━━━ Dataset excerpts

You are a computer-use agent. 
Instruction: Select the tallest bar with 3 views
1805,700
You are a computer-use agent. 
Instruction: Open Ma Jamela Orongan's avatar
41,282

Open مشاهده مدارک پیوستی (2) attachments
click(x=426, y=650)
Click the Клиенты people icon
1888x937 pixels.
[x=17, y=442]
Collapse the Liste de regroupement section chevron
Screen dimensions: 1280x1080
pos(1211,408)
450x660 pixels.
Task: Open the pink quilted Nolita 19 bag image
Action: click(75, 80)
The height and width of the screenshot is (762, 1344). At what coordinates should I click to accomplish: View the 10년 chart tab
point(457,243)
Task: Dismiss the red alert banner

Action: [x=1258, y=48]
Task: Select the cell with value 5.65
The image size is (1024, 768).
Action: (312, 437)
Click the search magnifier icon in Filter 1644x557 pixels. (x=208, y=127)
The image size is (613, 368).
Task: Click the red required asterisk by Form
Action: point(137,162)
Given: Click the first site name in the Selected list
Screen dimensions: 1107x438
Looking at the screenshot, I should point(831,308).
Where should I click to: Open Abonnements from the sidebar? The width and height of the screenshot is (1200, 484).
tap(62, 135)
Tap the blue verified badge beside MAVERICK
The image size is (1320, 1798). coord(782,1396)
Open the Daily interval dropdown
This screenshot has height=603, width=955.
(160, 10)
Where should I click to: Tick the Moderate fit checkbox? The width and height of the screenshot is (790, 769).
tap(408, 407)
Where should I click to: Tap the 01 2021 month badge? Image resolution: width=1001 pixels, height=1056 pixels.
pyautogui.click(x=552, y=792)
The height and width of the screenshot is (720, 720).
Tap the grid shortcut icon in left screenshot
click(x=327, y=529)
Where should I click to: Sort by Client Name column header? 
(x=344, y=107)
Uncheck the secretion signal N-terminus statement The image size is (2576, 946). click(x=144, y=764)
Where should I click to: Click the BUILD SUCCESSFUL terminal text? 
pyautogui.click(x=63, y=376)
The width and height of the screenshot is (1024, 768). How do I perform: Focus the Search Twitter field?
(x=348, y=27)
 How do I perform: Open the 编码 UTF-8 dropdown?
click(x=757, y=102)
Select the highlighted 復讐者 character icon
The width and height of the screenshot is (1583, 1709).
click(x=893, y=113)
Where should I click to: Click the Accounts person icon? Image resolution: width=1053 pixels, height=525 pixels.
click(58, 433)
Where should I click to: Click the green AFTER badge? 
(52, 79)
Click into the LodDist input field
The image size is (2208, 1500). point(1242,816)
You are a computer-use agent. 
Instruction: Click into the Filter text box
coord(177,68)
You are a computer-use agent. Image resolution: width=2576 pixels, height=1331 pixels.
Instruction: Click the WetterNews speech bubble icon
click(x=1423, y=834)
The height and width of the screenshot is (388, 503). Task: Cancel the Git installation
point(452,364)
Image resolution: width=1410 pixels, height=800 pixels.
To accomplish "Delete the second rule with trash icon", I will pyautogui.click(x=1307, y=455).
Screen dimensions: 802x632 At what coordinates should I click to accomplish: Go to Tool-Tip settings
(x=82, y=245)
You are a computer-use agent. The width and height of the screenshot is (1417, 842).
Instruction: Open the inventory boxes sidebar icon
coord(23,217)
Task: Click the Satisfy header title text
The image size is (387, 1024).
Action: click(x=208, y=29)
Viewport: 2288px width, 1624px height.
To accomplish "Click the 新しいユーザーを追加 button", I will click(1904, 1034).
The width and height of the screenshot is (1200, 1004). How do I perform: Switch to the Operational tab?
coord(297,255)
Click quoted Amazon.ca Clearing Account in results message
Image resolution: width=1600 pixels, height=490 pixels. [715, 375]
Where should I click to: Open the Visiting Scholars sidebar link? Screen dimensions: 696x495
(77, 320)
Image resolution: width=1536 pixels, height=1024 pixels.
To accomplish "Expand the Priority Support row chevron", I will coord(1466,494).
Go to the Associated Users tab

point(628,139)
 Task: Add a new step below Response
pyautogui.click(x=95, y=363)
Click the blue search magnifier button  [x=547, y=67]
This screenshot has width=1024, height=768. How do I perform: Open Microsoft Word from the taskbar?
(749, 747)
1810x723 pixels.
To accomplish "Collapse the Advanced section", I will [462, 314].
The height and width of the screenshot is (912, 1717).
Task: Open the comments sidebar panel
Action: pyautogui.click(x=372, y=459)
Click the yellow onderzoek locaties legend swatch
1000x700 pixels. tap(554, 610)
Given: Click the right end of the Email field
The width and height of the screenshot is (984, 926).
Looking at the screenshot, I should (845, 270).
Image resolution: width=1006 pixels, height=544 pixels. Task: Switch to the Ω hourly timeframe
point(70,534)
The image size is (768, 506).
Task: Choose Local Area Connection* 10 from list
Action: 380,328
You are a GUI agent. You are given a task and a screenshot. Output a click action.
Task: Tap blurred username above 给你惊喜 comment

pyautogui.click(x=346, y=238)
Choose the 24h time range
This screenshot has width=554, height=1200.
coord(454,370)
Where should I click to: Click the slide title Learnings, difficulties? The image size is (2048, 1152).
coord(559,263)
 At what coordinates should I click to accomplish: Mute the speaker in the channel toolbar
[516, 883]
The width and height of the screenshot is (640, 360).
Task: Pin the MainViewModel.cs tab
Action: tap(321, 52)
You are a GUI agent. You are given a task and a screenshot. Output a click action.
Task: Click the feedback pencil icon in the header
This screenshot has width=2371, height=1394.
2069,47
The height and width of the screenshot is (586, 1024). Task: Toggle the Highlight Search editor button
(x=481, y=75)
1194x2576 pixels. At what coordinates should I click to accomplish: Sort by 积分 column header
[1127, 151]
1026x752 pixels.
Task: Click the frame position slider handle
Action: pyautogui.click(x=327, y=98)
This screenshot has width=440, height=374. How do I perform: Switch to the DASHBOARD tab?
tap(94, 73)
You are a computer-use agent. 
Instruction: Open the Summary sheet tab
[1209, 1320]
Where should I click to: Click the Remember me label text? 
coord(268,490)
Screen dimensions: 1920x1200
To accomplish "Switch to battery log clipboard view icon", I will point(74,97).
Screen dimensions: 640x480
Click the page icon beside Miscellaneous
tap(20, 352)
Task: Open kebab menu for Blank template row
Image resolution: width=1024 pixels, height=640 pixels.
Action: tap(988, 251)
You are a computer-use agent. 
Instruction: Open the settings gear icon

━━━━━━

■ Exercise prompt
Rewrite the part of the listing that opens with the line containing "Tap the blue verified badge beside MAVERICK" and closes with the line containing "pyautogui.click(x=552, y=792)", replacing "dropdown" with "menu" and keeping everything else unchanged.

■ Final answer
Tap the blue verified badge beside MAVERICK
The image size is (1320, 1798). coord(782,1396)
Open the Daily interval menu
This screenshot has height=603, width=955.
(160, 10)
Where should I click to: Tick the Moderate fit checkbox? The width and height of the screenshot is (790, 769).
tap(408, 407)
Where should I click to: Tap the 01 2021 month badge? Image resolution: width=1001 pixels, height=1056 pixels.
pyautogui.click(x=552, y=792)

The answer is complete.